Más allá de la botánica, lo que importa es la experiencia. Caminar bajo jacarandas en flor es una actividad casi terapéutica. El suelo se cubre de pétalos que crujen suavemente, como una alfombra improvisada. La luz cambia: el sol filtrado entre flores violetas adquiere un tono irreal, casi cinematográfico. Es un filtro de Instagram aplicado por la propia naturaleza.

El espectáculo dura poco, unas semanas, lo que incrementa su valor. Si florecieran todo el año, nos cansaríamos. El ser humano necesita de la escasez para conmoverse. De ahí que las jacarandas sean un recordatorio puntual: la belleza es efímera, así que levante la vista del móvil y aproveche.

En muchas ciudades, el florecimiento genera una especie de tregua social. La gente se detiene a sacar fotos, las comparte, escribe poemas de medio pelo o simplemente sonríe. Hasta el más hosco reconoce que algo extraordinario está ocurriendo. En tiempos donde lo común es la prisa y la queja, esas flores violetas funcionan como un recordatorio de que la vida tiene sus instantes gratuitos de esplendor.

No todo es idilio. Las flores, al caer y marchitarse, forman un tapiz resbaladizo que puede provocar accidentes en motociclistas despistados. Los barrenderos maldicen mientras llenan sacos de pétalos viscosos. Los urbanistas, tan pragmáticos, alegan que las raíces pueden levantar banquetas y dañar tuberías. Todo eso es cierto. Pero ¿qué ciudad prefiere una banqueta intacta a cambio de renunciar a las jacarandas? Solo una ciudad sin alma.

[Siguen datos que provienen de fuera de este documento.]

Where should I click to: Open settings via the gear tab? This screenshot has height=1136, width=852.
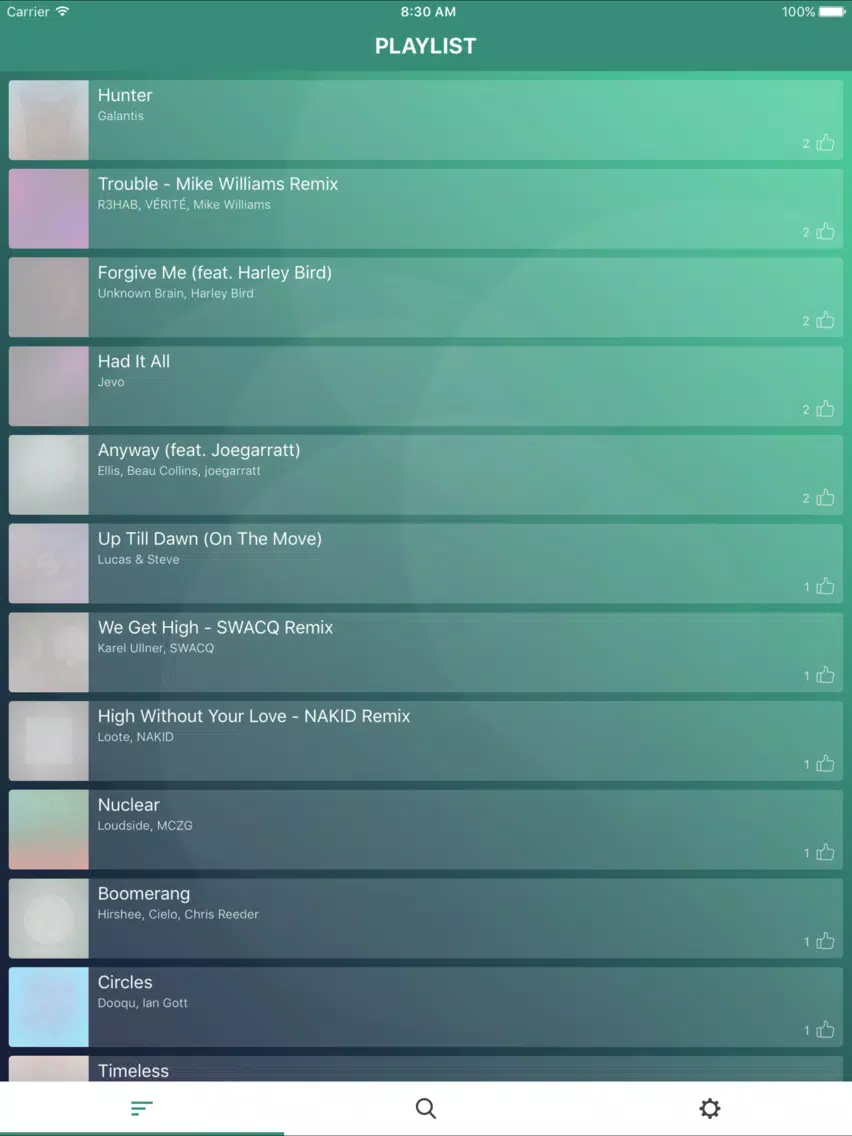pos(710,1108)
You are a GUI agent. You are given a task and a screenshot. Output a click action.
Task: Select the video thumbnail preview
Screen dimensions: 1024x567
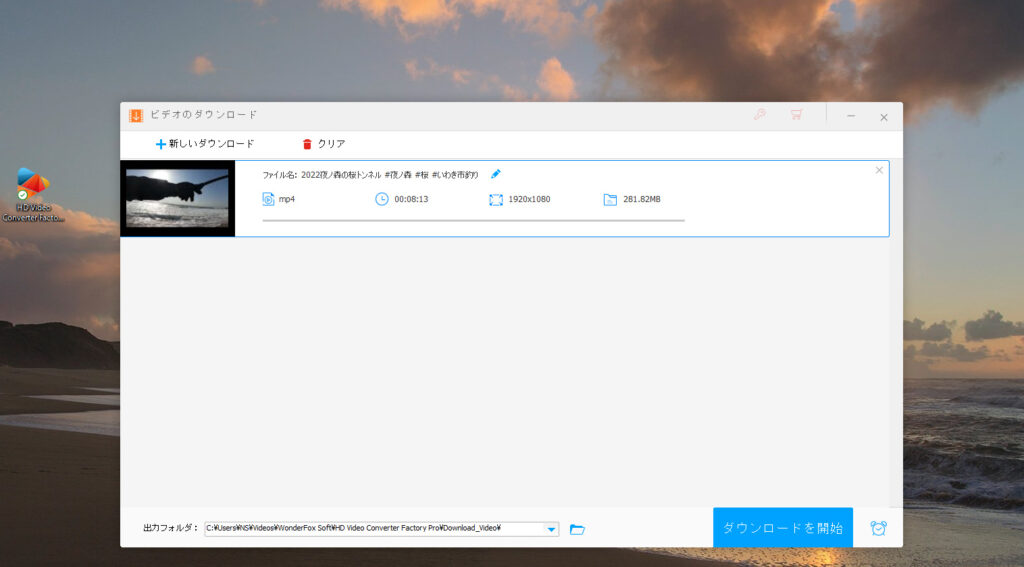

Entre la nostalgia y el mito

Las jacarandas generan memoria colectiva. Cada primavera, los habitantes de Ciudad de México, Buenos Aires o Pretoria recuerdan viejas historias: un primer beso, una mudanza, un examen, un reencuentro. La floración se convierte en un marcador emocional. Igual que los madrileños asocian el otoño con castañas asadas o los romanos con la lluvia de noviembre, quienes viven entre jacarandas saben que la vida se mide también por temporadas violetas.

En Japón, el florecimiento de los cerezos provoca celebraciones multitudinarias, los hanami. En México no hay ritual organizado, pero basta mirar los parques y avenidas: la gente se congrega bajo las copas violetas, como si obedeciera a una tradición secreta. Hay quien asegura que la jacaranda tiene un poder hipnótico, que mirar demasiado tiempo sus flores puede generar melancolía. Otros la ven como una metáfora de lo breve y lo hermoso.

Una geopolítica floral

Si uno sigue el rastro de la jacaranda, descubre una geografía curiosa: Sudamérica, México, Sudáfrica, Australia, California, el Mediterráneo. Lugares que comparten climas relativamente benignos y poblaciones con cierto apetito estético. El árbol se ha adaptado con la eficacia de un buen migrante. En cada ciudad adopta un papel: símbolo de primavera, amuleto estudiantil, postal turística, simple decorado. Y en todos los casos cumple con su función de elevar un poco la mirada de la gente.

Algunos botánicos advierten, con razón, que en ciertas regiones puede volverse invasora. En Australia, por ejemplo, su expansión espontánea preocupa a los ecólogos. No hay belleza sin consecuencias.

El cielo caído en la acera

Quizá lo más fascinante de las jacarandas sea ese efecto visual de trasladar el cielo al suelo. Las flores cubren las aceras como si fragmentos de nube violeta hubieran descendido. El peatón camina entonces entre dos cielos: uno arriba, en las copas florecidas, y otro abajo, en la alfombra de pétalos. Es un momento suspendido, una ilusión que dura hasta que la escoba municipal irrumpe o hasta que las primeras lluvias se llevan la evidencia.

Al final, las jacarandas nos regalan lo que toda gran obra de arte ofrece: un instante de belleza inútil. Inútil en el mejor de los sentidos: no alimenta, no cura, no resuelve atascos ni paga facturas. Solo embellece. Y eso, en un mundo obsesionado con la utilidad, resulta casi revolucionario.